There were words of praise for Chris Harris, the Newcastle Falcons centre, whose second half try won the day. In a scenario where players may only get one chance to book their place on that plane, Harris probably took his. “I know when I look at the video that Chris will have done really well,” said Townsend. “It might not have been noticeable at the time but both him and Pete Horne are good workers off the ball. And it was great to see Chris call that ball off Greig today – it was an excellent pass and that try allowed the team to get confidence.”
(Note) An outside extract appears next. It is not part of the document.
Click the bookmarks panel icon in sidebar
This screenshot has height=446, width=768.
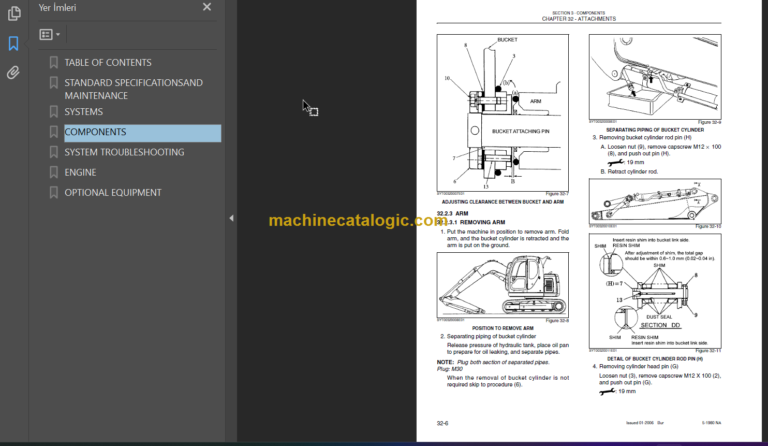tap(13, 43)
Next up for the Scots is a trip to play Georgia in Tbilisi, a match which Townsend sees as a massive challenge for his team. He has hinted he will play his strongest line-up either in the away match against the Georgians, or next Friday’s home meeting some three days after his squad is announced. “The goal is to go to Georgia with a strong side and we’ll have to because going to Georgia will be one of the toughest challenges this team has faced,” he said. “This is a team wanting to get in the Six Nations, playing at home, the travel to get out there, 50,000 people behind them.”

Captain Greig Laidlaw who hit all three of his kicks at goal, said criticism in the wake of the mauling in Nice had stung. “With the jersey, the history and what goes with it, it is a given to be fired up,” said Laidlaw. “The boys were hurting from last week and we wanted to do well for them too.”